Segment Open
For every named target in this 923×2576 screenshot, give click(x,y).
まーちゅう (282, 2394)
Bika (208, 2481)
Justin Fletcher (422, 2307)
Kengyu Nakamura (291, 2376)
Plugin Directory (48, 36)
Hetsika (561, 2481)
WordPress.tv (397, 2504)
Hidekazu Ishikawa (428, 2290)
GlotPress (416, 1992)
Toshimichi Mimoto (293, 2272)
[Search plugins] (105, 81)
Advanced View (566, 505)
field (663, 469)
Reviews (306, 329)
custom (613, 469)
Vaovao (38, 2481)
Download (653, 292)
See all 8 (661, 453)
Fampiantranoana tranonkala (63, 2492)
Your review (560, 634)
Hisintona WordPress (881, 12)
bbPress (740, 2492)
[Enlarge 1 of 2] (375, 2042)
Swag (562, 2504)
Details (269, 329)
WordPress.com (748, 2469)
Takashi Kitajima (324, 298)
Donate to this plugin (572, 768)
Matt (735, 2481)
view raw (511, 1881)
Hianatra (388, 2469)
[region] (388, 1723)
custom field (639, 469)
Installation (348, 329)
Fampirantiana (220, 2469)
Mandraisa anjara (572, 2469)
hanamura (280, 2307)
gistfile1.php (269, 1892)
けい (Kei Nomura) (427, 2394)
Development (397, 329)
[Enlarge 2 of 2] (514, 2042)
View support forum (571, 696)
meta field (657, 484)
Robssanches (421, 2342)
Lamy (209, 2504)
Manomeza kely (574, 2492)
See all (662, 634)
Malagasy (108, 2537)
Segment Closed
Segment Open
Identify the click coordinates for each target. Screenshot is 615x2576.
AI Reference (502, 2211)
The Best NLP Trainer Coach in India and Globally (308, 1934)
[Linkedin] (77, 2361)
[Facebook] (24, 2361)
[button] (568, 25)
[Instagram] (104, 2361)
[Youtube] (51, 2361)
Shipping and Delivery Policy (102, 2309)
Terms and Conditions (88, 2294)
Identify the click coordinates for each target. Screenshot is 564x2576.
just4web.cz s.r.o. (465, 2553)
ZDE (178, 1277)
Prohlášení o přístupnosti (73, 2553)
Segment Closed
◆ Aim of the task: Reproduce, character for character, only the lines of the preceding data that start at the line with "[Youtube] (51, 2361)" and end at the line with "Prohlášení o přístupnosti (73, 2553)", both included.

◆ Exercise result:
[Youtube] (51, 2361)
Shipping and Delivery Policy (102, 2309)
Terms and Conditions (88, 2294)
Identify the click coordinates for each target. Screenshot is 564x2576.
just4web.cz s.r.o. (465, 2553)
ZDE (178, 1277)
Prohlášení o přístupnosti (73, 2553)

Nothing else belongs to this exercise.